The rich Indian cultural heritage and Indian Philosophy inspire Shampa's works. The works are resplendent in symbols that are embedded in a common cultural matrix. The canvas becomes a large area of space, a void, where forms are constantly resonating, emerging out, expanding and then dissolving into it. Transience and a sense of movement in these paintings touch the viewer with the play between form and emptiness. Replete with cosmic energies and symbolisms floating all over her canvasses her works are a study in the power of the spirit within the domain of human and earthly ancestry.

There is a reference to the technological hybridization and virtual space in Shampa's works. We can definitely think of them in terms of states of being and how we relate to other beings and things in our world, including animals, Flora, Fauna and our environment. The elements echo each other. Each is repeated in a different manner, it's reworked; it takes on a different identity. One's a reflection of the other, there's an accent. Be it the lotus or the swan or the elephant or the little flowers each element is an inchoate echo it also implies a variation on the original form, which appeared pretty early on in Shampa's works. So repetition or echoing of form is a ritualistic method that also amplifies the atmosphere or sacred ambient of the paintings.

Shampa states: “I have always been very interested in making repetition a virtue like the many prayers we chant during a ritual. But I'm also very interested in things that are repeated in different subtle and unsubtle ways. You see it in one manifestation, and then it manifests itself again in a different way. There is something that's universal and something that's particular about repeating a prayer in any religion I think it's a process that defines an act that embraces us”.

Sudip Roy

Sudeep Roy was born in Baharampur, West Bengal and studied at the government college of Art & Craft, Kolkata.

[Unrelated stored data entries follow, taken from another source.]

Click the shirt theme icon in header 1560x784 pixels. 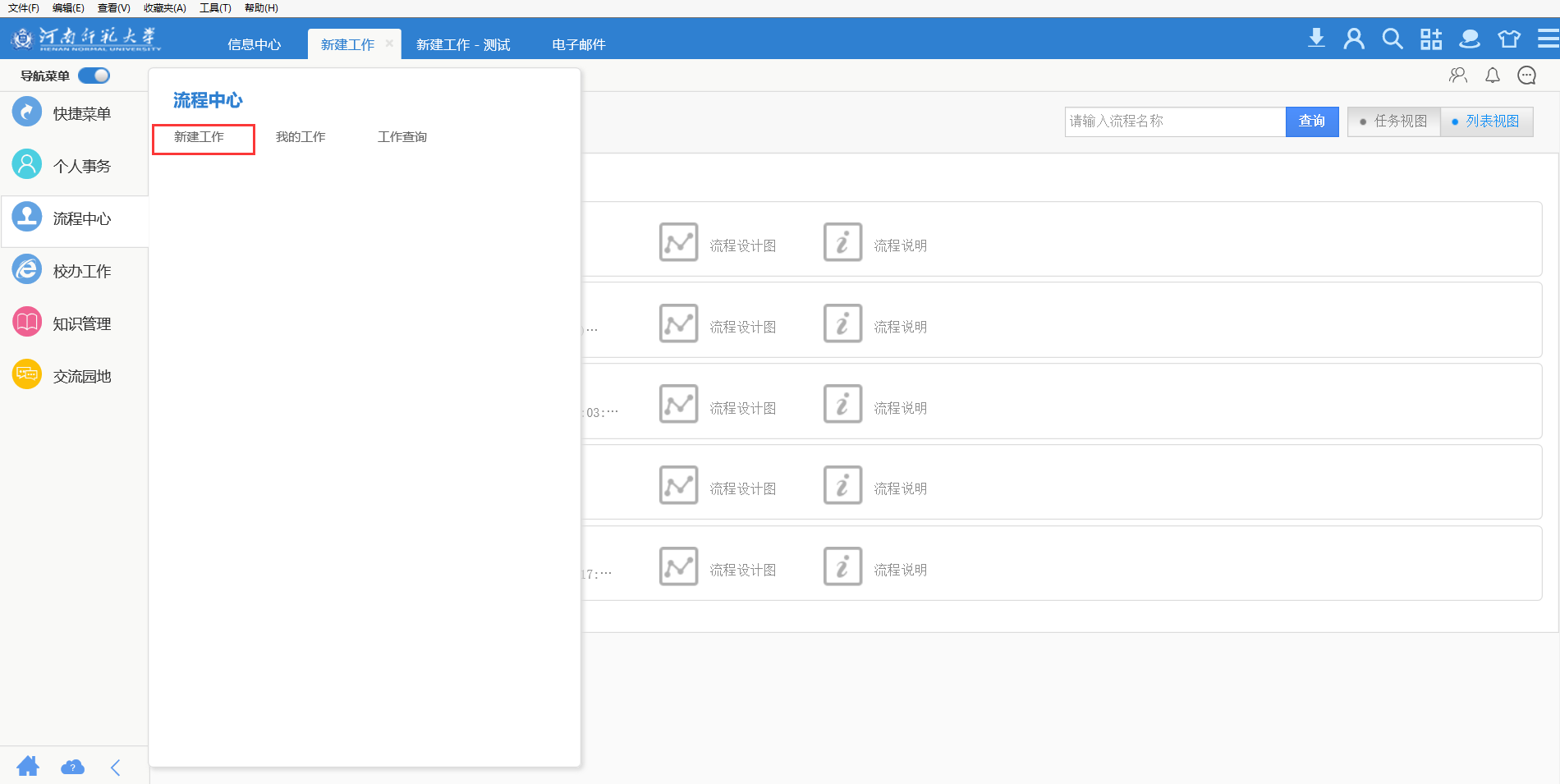pos(1509,39)
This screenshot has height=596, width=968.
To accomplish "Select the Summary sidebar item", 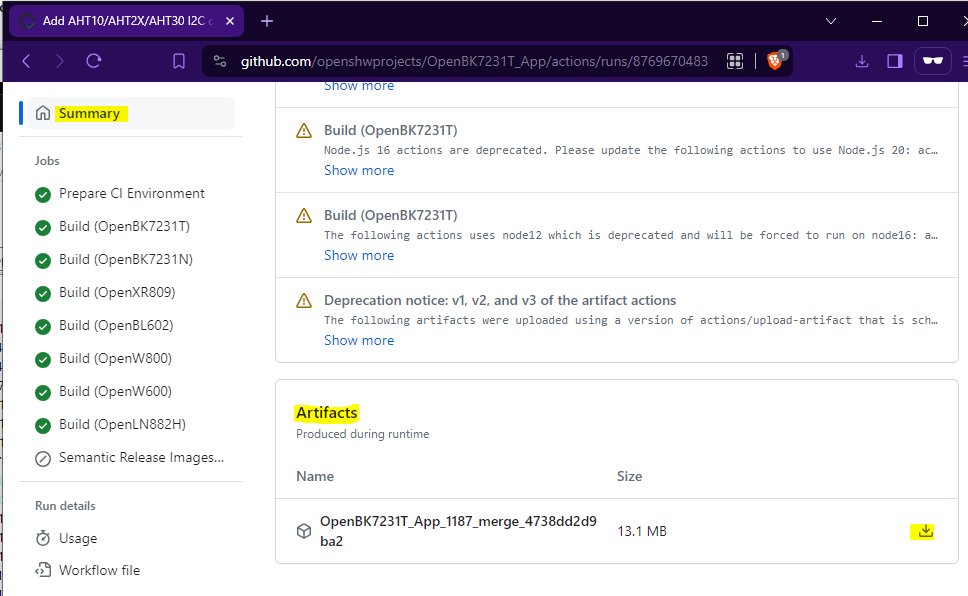I will (x=131, y=113).
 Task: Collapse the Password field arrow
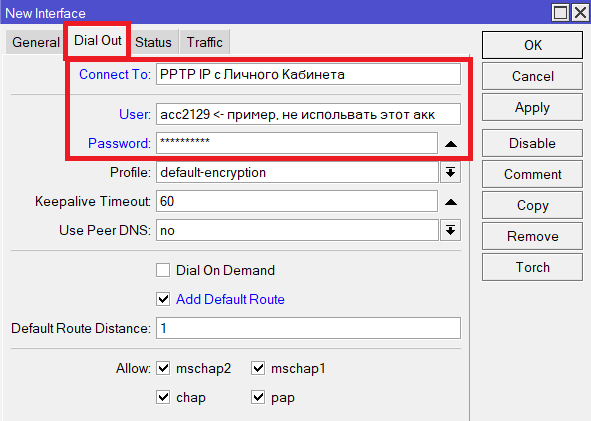(451, 144)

From early on in his career he was known to attract the attention of buyers with his stylistic distinction in watercolour paintings, and expressionist drawings. Sudeep has produced a number of distinct series of works over the course of his career including the ‘Charulata’ series.

The Charulata series were a series that were born out of the story by Rabindranath Tagore, but one that went beyond because the modern day woman is one who doesn’t care about the stranger who rings the bell or knocks at her door. She is depicted as the graceful feminine being that throws her ‘pallu’ in careless grace and stands with vegetable stained hands at the doorway. The Charulata is a woman signified by Sudip as someone who is secretive and shy-'lajja' as the adjective described by the artist, in their being but deeply attractive for their sinuous curves and their loosely folded saris draped in dream like intensities-bringing back the verve and stylized grace of Satyajit Ray’s film of the same name. Sudip added an elegant twist to his Charulata series with the addition of the mirror that echoed the classic studies of Hemen Majumdar

Vinita Dasgupta

Vinita Dasgupta is a Delhi based artist, originally born in Kolkata, she transferred to Delhi to complete her Bachelors of Fine Art at the college of Art in 2005.

Vinita Dasgupta strives, in all of her work over time, to blend personal histories, cultural mythologies and an idiosyncratic process of creation to render works which conjure such multifold dimensions. As has been already documented, she blends arduous processes to transform and then realize her visions.

One must ask why such a potentially original artist continues to deploy and interpret such overused imagery. It is part of her journey to fuse her vision, history and endeavor. A blend of tactile working which requires more than two months fosters almost organic growth. Each retelling of a fable or tale throughout the ages garners more foliage or richness, more garb which enfolds in life.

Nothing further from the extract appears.